Sé de uno estupendo a solo una escapada en coche de casa, aunque suele ser complicado encontrar hueco. El sitio es tan pequeño y tiene tanta demanda que la mayor parte de los clientes acaban brindando y charlando de pie, en una nube dispersa que recuerda a esos grupos que bailan a las afueras de los estadios mientras escuchan el eco de un concierto para el que no consiguieron entrada.
Por eso, cuando el otro día, nada más llegar, dimos con dos sitios libres en el banquito que hay en la entrada, donde las conversaciones se sientan hombro con hombro y el agua se inmiscuye en todas, ella y yo empezamos a celebrarlo como si acabáramos de ganar uno de esos torneos de verano que no le importan a nadie salvo a los vencedores.
Después de varios días caminando por senderos de polvo en busca de calas donde escapar de la gente, aprendes que la gente también camina. El verano es un poco eso: compartir espacios maravillosos con tantas personas que casi dejen de serlo.
Y no se espera que las cosas mejoren. Dicen que la mitad de las playas de arena del mundo habrán desaparecido a finales de este siglo, y es probable que mucho antes de eso todos los bares de playa hayan sucumbido a los led de colores.

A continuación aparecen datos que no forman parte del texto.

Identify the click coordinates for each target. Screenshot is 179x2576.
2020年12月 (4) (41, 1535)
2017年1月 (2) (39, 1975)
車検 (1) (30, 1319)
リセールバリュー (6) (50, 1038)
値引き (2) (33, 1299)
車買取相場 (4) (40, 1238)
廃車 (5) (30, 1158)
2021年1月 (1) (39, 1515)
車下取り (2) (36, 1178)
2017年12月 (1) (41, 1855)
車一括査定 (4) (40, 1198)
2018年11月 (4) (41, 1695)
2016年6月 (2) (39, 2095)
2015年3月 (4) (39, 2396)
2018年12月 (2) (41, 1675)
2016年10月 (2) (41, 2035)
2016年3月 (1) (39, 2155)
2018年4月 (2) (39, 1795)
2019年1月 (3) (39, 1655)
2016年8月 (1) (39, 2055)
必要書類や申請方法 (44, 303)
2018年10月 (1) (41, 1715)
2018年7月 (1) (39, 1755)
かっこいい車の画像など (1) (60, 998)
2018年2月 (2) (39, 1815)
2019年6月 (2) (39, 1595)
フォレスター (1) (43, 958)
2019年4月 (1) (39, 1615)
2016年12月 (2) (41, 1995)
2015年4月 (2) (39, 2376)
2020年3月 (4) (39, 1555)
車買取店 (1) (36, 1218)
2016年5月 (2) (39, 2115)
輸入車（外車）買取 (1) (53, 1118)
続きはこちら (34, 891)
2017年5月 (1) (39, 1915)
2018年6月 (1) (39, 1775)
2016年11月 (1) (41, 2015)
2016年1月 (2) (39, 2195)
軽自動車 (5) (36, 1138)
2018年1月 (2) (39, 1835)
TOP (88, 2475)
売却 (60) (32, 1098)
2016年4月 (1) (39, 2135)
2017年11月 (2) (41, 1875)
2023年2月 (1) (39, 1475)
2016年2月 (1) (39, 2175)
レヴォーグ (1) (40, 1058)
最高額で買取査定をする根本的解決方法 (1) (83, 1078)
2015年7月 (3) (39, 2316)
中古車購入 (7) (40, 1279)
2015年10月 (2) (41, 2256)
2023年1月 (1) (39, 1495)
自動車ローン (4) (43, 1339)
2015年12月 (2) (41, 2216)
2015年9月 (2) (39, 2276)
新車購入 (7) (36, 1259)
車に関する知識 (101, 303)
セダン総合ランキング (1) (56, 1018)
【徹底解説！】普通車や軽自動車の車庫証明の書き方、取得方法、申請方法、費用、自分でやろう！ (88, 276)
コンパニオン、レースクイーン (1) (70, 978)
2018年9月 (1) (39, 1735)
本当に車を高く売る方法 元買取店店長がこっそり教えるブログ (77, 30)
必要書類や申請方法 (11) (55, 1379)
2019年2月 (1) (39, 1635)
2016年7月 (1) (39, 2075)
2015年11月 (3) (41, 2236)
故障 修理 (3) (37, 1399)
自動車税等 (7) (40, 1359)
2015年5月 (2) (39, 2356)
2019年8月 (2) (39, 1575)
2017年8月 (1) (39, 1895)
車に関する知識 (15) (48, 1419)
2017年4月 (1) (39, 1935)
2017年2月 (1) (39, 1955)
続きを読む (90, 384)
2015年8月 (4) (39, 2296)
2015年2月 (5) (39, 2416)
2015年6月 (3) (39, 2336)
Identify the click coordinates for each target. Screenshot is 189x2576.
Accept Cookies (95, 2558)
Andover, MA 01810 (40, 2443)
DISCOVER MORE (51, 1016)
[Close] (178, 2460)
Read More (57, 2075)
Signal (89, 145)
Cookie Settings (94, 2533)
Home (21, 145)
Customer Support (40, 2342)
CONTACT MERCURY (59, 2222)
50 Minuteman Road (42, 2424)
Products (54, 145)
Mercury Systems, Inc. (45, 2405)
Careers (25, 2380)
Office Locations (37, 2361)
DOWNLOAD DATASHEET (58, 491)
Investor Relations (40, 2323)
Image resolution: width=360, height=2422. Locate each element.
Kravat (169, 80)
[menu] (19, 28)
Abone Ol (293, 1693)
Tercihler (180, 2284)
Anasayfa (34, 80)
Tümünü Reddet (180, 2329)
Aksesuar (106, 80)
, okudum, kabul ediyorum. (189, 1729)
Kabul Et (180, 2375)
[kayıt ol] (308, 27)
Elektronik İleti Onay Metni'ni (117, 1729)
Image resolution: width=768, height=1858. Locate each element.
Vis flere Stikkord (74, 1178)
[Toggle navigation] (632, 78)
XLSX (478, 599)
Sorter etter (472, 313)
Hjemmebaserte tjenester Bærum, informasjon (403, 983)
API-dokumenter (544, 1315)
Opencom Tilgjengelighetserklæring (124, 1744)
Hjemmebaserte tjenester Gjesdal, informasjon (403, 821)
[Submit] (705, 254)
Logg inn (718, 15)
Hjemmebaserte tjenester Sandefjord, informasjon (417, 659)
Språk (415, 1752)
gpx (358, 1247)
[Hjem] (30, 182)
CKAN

Así que nosotros, que nos habíamos vestido de calle para ver acabarse la tarde, que habíamos brindado ya varias veces por estar en el lugar y en el momento precisos, nos fuimos de allí pensando en volver cuando acabe esta locura transitoria del verano. Por suerte, la mayor parte de los viajeros pasan por los sitios sin echar raíces, como caminan hacia el agua cuando la arena quema: despegando los pies del lugar sin haber llegado a apoyarlos del todo.